▸ WRITTEN TASK:
Transcribe the lines below, keeping each one unchanged.

Target position records:
···
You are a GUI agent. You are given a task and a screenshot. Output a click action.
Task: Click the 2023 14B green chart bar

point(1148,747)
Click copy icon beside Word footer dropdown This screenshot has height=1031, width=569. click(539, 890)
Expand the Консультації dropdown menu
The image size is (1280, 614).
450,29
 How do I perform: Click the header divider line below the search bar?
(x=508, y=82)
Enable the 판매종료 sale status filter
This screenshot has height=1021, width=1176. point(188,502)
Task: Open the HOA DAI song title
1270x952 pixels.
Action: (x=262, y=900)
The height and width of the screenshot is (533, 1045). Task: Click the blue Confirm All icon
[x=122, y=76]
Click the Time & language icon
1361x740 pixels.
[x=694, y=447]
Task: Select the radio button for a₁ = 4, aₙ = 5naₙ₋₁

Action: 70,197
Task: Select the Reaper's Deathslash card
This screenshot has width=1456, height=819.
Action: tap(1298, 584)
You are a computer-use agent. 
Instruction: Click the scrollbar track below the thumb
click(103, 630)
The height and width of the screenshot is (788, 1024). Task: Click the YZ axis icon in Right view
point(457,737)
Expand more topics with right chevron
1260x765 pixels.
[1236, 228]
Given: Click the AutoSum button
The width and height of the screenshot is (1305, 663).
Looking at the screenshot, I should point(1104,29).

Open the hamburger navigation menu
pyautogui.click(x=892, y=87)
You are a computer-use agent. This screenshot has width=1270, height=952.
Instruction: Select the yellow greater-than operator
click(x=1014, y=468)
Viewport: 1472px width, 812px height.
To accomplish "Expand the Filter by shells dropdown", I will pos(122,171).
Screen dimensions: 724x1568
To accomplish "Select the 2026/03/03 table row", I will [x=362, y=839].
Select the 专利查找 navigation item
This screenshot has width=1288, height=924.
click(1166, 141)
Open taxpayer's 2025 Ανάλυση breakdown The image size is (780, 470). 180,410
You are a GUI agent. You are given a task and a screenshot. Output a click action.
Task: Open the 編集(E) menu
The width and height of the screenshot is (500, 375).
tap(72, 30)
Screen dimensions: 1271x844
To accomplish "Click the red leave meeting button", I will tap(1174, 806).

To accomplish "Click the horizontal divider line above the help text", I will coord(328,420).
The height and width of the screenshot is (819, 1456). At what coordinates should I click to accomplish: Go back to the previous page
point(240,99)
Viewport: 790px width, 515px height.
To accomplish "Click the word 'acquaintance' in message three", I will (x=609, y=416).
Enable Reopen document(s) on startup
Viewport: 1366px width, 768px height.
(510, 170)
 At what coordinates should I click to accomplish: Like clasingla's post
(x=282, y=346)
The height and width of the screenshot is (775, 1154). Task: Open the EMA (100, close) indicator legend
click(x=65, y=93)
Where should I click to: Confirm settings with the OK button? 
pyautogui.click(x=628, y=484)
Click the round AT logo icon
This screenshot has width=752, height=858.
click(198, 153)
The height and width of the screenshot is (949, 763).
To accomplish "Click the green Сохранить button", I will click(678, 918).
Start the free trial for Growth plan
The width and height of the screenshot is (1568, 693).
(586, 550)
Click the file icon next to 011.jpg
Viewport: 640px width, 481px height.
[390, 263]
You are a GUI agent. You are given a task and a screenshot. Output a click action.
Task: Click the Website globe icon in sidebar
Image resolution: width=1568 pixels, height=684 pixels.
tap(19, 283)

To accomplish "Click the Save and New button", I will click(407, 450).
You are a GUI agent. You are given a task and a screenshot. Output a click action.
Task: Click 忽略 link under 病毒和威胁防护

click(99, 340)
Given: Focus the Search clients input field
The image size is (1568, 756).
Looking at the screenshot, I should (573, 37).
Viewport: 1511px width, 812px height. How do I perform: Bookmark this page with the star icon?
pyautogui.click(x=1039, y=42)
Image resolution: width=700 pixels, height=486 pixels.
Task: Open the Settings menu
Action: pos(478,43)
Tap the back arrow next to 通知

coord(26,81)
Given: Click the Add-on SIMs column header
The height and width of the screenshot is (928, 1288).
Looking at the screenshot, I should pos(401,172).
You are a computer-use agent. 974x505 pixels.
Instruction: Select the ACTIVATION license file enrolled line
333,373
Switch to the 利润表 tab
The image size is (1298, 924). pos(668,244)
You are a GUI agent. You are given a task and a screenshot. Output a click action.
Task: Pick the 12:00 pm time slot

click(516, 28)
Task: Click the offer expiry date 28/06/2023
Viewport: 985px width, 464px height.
···
▸ EXERCISE RESPONSE:
You are a GUI agent. You are given a task and a screenshot. Output a click action.
Task: Click the 2023 14B green chart bar

point(1148,747)
Click copy icon beside Word footer dropdown This screenshot has height=1031, width=569. click(539, 890)
Expand the Консультації dropdown menu
The image size is (1280, 614).
450,29
 How do I perform: Click the header divider line below the search bar?
(x=508, y=82)
Enable the 판매종료 sale status filter
This screenshot has height=1021, width=1176. point(188,502)
Task: Open the HOA DAI song title
1270x952 pixels.
Action: (x=262, y=900)
The height and width of the screenshot is (533, 1045). Task: Click the blue Confirm All icon
[x=122, y=76]
Click the Time & language icon
1361x740 pixels.
[x=694, y=447]
Task: Select the radio button for a₁ = 4, aₙ = 5naₙ₋₁

Action: 70,197
Task: Select the Reaper's Deathslash card
This screenshot has width=1456, height=819.
Action: tap(1298, 584)
You are a computer-use agent. 
Instruction: Click the scrollbar track below the thumb
click(103, 630)
The height and width of the screenshot is (788, 1024). Task: Click the YZ axis icon in Right view
point(457,737)
Expand more topics with right chevron
1260x765 pixels.
[1236, 228]
Given: Click the AutoSum button
The width and height of the screenshot is (1305, 663).
Looking at the screenshot, I should point(1104,29).

Open the hamburger navigation menu
pyautogui.click(x=892, y=87)
You are a computer-use agent. This screenshot has width=1270, height=952.
Instruction: Select the yellow greater-than operator
click(x=1014, y=468)
Viewport: 1472px width, 812px height.
To accomplish "Expand the Filter by shells dropdown", I will pos(122,171).
Screen dimensions: 724x1568
To accomplish "Select the 2026/03/03 table row", I will [x=362, y=839].
Select the 专利查找 navigation item
This screenshot has width=1288, height=924.
click(1166, 141)
Open taxpayer's 2025 Ανάλυση breakdown The image size is (780, 470). 180,410
You are a GUI agent. You are given a task and a screenshot. Output a click action.
Task: Open the 編集(E) menu
The width and height of the screenshot is (500, 375).
tap(72, 30)
Screen dimensions: 1271x844
To accomplish "Click the red leave meeting button", I will tap(1174, 806).

To accomplish "Click the horizontal divider line above the help text", I will coord(328,420).
The height and width of the screenshot is (819, 1456). At what coordinates should I click to accomplish: Go back to the previous page
point(240,99)
Viewport: 790px width, 515px height.
To accomplish "Click the word 'acquaintance' in message three", I will (x=609, y=416).
Enable Reopen document(s) on startup
Viewport: 1366px width, 768px height.
(510, 170)
 At what coordinates should I click to accomplish: Like clasingla's post
(x=282, y=346)
The height and width of the screenshot is (775, 1154). Task: Open the EMA (100, close) indicator legend
click(x=65, y=93)
Where should I click to: Confirm settings with the OK button? 
pyautogui.click(x=628, y=484)
Click the round AT logo icon
This screenshot has width=752, height=858.
click(198, 153)
The height and width of the screenshot is (949, 763).
To accomplish "Click the green Сохранить button", I will click(678, 918).
Start the free trial for Growth plan
The width and height of the screenshot is (1568, 693).
(586, 550)
Click the file icon next to 011.jpg
Viewport: 640px width, 481px height.
[390, 263]
You are a GUI agent. You are given a task and a screenshot. Output a click action.
Task: Click the Website globe icon in sidebar
Image resolution: width=1568 pixels, height=684 pixels.
tap(19, 283)

To accomplish "Click the Save and New button", I will click(407, 450).
You are a GUI agent. You are given a task and a screenshot. Output a click action.
Task: Click 忽略 link under 病毒和威胁防护

click(99, 340)
Given: Focus the Search clients input field
The image size is (1568, 756).
Looking at the screenshot, I should (573, 37).
Viewport: 1511px width, 812px height. How do I perform: Bookmark this page with the star icon?
pyautogui.click(x=1039, y=42)
Image resolution: width=700 pixels, height=486 pixels.
Task: Open the Settings menu
Action: pos(478,43)
Tap the back arrow next to 通知

coord(26,81)
Given: Click the Add-on SIMs column header
The height and width of the screenshot is (928, 1288).
Looking at the screenshot, I should pos(401,172).
You are a computer-use agent. 974x505 pixels.
Instruction: Select the ACTIVATION license file enrolled line
333,373
Switch to the 利润表 tab
The image size is (1298, 924). pos(668,244)
You are a GUI agent. You are given a task and a screenshot. Output a click action.
Task: Pick the 12:00 pm time slot

click(516, 28)
Task: Click the offer expiry date 28/06/2023
Viewport: 985px width, 464px height.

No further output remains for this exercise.